• _Data_:
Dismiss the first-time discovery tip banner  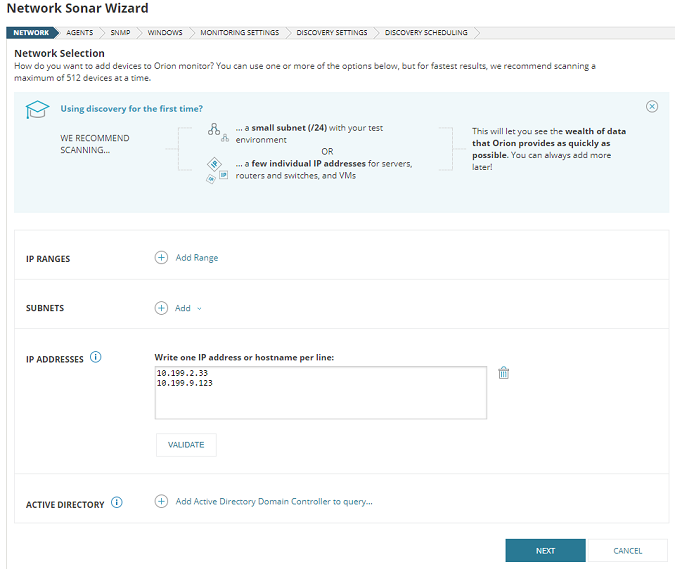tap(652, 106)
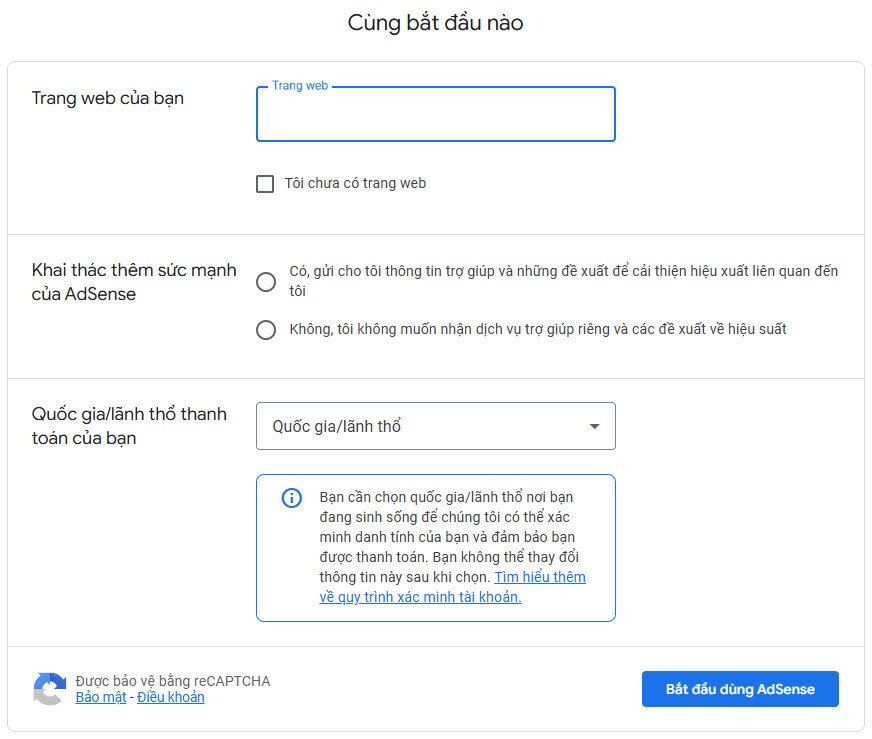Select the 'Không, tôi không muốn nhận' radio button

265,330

==

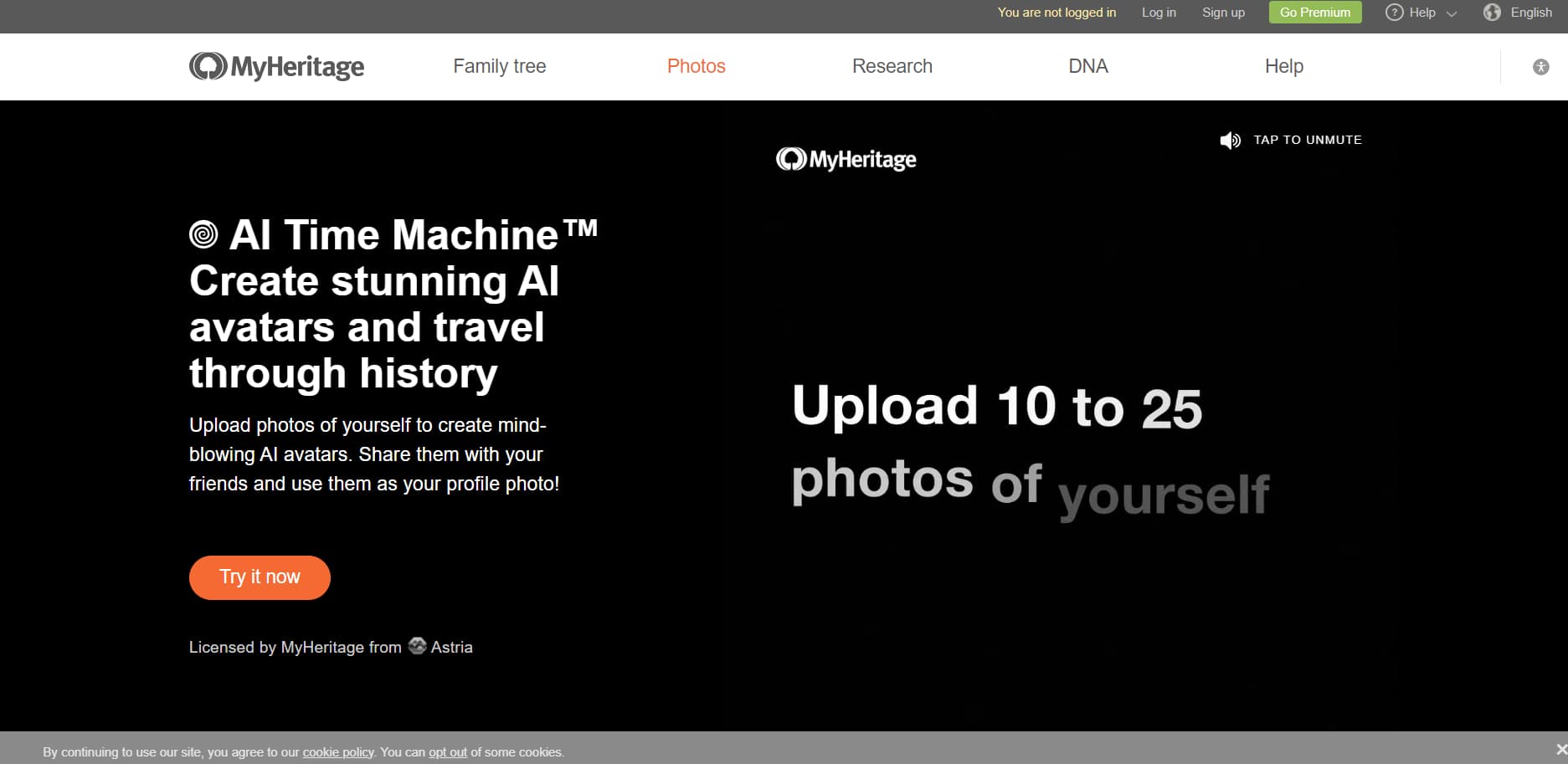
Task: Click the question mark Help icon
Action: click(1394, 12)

• _Instructions to follow_:
Pick out and copy every line of the material above that contains the word "Help". Treat uppercase and lowercase letters as distinct.

• _Worked solution_:
Task: Click the question mark Help icon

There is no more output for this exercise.